● DESCRIPTION OF THE TASK
Transcribe the lines below exactly, beginning with the line that holds "You are a computer-use" and ending with the final line, both included. Pictures are to be left out.

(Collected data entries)
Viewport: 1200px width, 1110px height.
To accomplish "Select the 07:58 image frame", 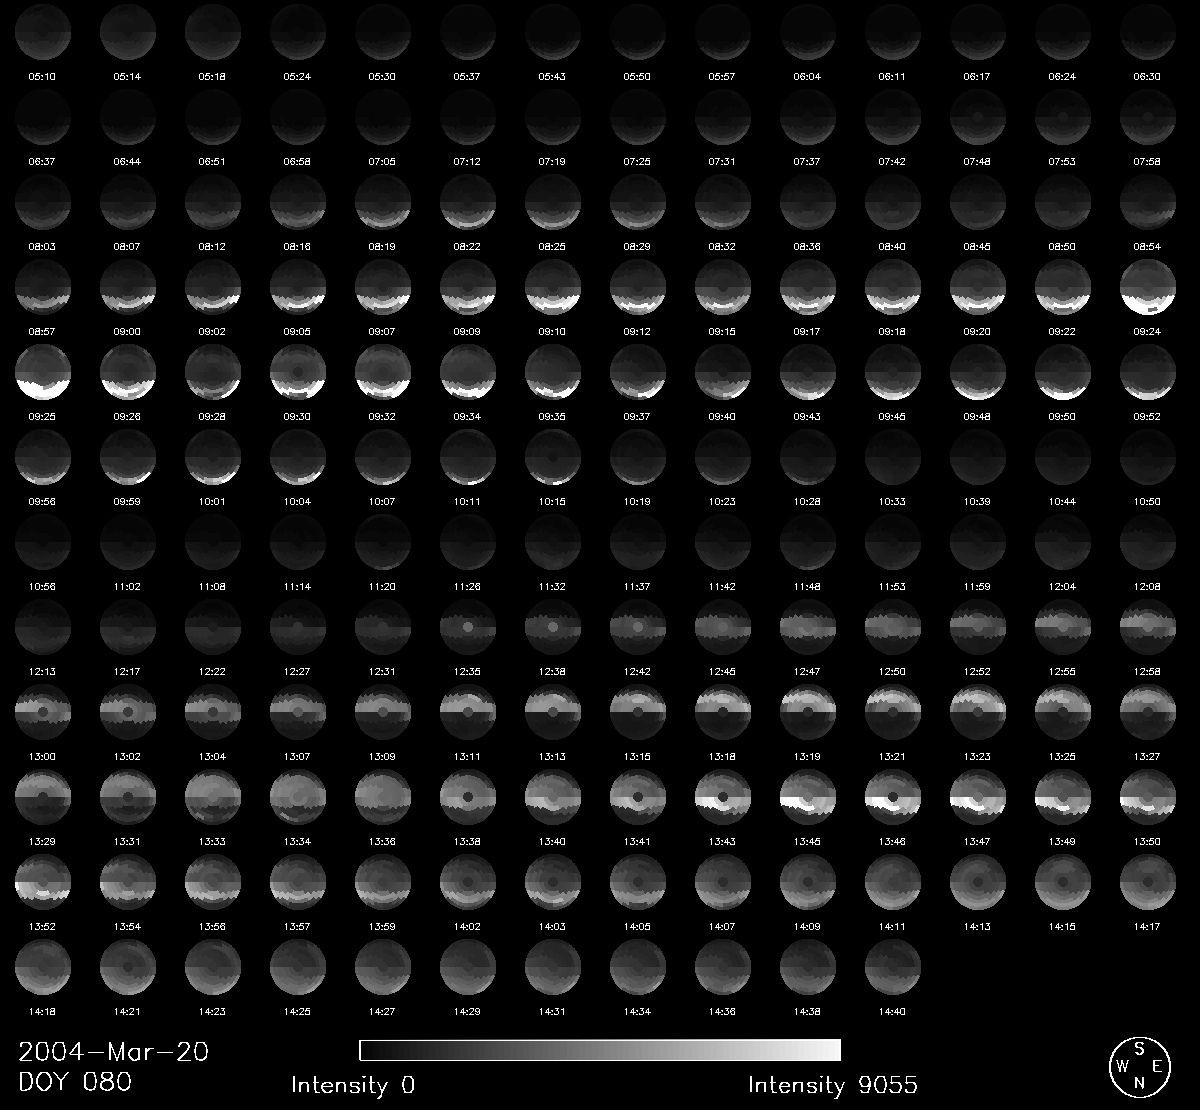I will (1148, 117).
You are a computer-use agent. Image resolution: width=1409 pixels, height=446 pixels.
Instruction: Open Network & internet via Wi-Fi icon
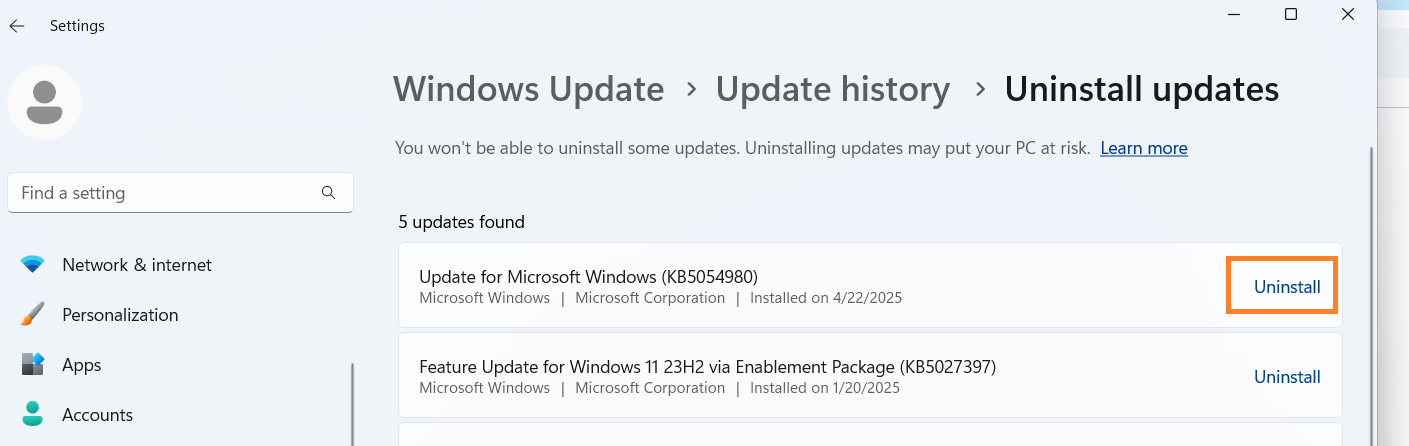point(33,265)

● SOLUTION FOR THIS TASK
You are a computer-use agent. Image resolution: width=1409 pixels, height=446 pixels.
Instruction: Open Network & internet via Wi-Fi icon
point(33,265)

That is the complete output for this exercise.